Record set:
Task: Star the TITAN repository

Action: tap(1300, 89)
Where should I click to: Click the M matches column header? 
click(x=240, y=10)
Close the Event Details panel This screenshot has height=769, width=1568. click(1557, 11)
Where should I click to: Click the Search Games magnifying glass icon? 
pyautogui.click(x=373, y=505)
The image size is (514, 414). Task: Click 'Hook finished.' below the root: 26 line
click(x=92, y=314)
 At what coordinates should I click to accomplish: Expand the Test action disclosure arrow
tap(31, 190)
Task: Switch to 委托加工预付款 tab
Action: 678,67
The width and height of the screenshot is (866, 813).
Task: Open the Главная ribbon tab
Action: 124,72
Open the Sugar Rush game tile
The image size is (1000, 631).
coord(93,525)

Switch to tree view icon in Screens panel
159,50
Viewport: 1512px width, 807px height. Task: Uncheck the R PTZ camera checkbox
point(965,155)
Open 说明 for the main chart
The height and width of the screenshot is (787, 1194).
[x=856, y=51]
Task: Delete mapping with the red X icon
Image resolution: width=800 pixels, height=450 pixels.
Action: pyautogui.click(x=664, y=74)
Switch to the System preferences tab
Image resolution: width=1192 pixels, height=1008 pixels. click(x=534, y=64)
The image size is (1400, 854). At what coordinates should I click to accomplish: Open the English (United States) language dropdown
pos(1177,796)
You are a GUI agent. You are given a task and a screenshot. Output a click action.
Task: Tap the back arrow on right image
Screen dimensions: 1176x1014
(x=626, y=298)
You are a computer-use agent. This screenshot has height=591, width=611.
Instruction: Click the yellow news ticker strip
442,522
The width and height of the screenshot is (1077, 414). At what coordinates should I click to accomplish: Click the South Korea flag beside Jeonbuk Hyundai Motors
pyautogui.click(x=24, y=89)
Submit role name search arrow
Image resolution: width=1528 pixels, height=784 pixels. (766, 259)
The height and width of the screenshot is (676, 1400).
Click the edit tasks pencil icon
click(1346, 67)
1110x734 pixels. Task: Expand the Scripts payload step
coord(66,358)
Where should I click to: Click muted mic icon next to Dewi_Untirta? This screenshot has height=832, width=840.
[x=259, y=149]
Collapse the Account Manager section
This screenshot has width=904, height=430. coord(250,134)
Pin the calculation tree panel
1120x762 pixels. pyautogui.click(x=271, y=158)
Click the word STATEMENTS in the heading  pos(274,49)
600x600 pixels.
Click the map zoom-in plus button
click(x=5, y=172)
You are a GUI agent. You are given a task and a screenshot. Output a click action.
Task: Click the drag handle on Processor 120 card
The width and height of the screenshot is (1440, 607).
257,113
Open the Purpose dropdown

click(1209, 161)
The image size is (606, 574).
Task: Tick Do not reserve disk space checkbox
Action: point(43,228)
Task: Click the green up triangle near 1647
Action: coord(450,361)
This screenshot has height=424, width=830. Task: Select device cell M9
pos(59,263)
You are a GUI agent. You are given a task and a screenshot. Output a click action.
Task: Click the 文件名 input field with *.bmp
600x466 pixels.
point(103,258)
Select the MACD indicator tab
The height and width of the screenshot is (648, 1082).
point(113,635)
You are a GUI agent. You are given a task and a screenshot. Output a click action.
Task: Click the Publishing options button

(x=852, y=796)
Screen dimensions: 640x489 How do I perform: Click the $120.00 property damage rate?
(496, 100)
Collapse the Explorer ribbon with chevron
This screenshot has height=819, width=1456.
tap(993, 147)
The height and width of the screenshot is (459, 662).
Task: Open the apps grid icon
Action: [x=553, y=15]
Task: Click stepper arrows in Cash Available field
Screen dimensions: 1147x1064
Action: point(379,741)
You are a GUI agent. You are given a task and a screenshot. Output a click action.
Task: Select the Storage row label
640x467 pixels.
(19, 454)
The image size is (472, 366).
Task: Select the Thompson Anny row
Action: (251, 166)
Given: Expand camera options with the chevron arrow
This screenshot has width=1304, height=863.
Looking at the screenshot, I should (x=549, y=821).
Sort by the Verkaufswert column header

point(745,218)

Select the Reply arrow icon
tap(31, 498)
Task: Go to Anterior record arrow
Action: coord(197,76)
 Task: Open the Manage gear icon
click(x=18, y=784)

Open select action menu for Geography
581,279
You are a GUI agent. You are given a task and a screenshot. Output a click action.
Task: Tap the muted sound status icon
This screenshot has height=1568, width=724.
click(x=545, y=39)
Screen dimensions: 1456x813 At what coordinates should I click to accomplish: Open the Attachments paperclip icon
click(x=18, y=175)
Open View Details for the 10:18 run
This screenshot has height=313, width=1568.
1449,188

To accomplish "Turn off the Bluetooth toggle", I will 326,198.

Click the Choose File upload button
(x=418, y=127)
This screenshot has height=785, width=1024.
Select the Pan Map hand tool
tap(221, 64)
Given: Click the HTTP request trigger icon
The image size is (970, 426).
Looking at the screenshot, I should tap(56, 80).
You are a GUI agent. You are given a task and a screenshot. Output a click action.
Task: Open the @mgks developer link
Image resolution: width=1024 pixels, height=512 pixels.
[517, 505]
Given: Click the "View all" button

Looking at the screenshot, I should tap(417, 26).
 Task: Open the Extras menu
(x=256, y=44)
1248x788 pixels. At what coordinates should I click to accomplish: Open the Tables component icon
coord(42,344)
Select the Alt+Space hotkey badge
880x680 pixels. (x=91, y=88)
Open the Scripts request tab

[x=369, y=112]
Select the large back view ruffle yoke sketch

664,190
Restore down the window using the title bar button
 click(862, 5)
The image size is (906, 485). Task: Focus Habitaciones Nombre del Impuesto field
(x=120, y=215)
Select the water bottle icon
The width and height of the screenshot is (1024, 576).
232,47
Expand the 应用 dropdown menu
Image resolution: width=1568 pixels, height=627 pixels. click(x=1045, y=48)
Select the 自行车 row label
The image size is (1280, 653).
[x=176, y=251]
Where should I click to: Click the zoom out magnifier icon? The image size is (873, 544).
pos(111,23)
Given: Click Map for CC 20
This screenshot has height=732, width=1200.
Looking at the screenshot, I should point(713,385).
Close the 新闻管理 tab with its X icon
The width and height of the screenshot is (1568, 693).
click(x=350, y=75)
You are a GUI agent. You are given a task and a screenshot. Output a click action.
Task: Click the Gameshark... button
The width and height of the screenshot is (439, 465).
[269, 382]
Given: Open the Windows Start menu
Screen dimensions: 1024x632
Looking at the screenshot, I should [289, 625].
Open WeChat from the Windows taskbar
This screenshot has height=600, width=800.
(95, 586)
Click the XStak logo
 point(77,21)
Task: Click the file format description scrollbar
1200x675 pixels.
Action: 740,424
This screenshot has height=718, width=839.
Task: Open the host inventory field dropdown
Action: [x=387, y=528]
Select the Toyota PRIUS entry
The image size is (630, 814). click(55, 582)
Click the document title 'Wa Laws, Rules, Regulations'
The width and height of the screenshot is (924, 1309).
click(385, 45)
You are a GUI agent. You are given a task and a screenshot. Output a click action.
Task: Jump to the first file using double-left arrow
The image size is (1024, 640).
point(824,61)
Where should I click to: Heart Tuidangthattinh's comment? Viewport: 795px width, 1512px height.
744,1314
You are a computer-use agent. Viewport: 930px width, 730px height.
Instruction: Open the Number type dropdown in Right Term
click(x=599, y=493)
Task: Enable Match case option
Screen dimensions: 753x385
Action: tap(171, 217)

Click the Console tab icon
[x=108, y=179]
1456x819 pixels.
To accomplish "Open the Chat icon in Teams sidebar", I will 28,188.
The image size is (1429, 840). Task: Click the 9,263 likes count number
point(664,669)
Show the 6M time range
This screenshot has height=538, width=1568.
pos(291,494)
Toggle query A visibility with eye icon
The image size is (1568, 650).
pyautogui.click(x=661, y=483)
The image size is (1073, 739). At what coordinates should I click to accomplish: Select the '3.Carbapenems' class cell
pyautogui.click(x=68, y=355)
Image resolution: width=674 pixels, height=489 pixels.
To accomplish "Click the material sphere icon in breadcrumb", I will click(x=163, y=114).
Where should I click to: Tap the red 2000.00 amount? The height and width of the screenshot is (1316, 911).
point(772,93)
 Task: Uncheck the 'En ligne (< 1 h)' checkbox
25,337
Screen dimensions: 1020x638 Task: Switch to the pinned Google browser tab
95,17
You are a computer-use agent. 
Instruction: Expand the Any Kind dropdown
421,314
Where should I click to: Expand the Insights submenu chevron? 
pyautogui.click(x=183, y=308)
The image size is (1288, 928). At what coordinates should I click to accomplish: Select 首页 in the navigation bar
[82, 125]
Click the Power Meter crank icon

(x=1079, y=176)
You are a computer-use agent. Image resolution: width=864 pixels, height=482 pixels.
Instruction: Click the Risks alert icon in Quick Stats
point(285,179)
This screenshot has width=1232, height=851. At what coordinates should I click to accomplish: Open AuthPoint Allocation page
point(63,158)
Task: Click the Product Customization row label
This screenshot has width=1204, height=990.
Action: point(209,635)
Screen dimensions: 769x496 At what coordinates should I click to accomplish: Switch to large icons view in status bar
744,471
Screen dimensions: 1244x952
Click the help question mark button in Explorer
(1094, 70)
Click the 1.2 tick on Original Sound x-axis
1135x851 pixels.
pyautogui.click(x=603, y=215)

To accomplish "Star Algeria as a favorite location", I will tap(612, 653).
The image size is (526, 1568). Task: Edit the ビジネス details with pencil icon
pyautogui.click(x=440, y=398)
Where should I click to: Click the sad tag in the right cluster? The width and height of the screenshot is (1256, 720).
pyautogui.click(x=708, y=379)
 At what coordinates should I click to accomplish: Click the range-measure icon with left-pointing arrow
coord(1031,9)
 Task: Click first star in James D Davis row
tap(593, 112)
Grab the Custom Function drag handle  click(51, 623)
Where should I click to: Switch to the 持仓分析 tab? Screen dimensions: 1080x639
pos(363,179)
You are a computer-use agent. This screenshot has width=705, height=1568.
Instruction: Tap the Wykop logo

Exercise goal:
Output should match, line for line, the stretch of the material above from the line holding "The image size is (970, 426)." through the line holding "Task: Click the file".

Your solution:
The image size is (970, 426).
Looking at the screenshot, I should tap(56, 80).
You are a GUI agent. You are given a task and a screenshot. Output a click action.
Task: Open the @mgks developer link
Image resolution: width=1024 pixels, height=512 pixels.
[517, 505]
Given: Click the "View all" button

Looking at the screenshot, I should tap(417, 26).
 Task: Open the Extras menu
(x=256, y=44)
1248x788 pixels. At what coordinates should I click to accomplish: Open the Tables component icon
coord(42,344)
Select the Alt+Space hotkey badge
880x680 pixels. (x=91, y=88)
Open the Scripts request tab

[x=369, y=112]
Select the large back view ruffle yoke sketch

664,190
Restore down the window using the title bar button
 click(862, 5)
The image size is (906, 485). Task: Focus Habitaciones Nombre del Impuesto field
(x=120, y=215)
Select the water bottle icon
The width and height of the screenshot is (1024, 576).
232,47
Expand the 应用 dropdown menu
Image resolution: width=1568 pixels, height=627 pixels. click(x=1045, y=48)
Select the 自行车 row label
The image size is (1280, 653).
[x=176, y=251]
Where should I click to: Click the zoom out magnifier icon? The image size is (873, 544).
pos(111,23)
Given: Click Map for CC 20
This screenshot has height=732, width=1200.
Looking at the screenshot, I should point(713,385).
Close the 新闻管理 tab with its X icon
The width and height of the screenshot is (1568, 693).
click(x=350, y=75)
You are a GUI agent. You are given a task and a screenshot. Output a click action.
Task: Click the Gameshark... button
The width and height of the screenshot is (439, 465).
[269, 382]
Given: Open the Windows Start menu
Screen dimensions: 1024x632
Looking at the screenshot, I should [289, 625].
Open WeChat from the Windows taskbar
This screenshot has height=600, width=800.
(95, 586)
Click the XStak logo
 point(77,21)
Task: Click the file format description scrollbar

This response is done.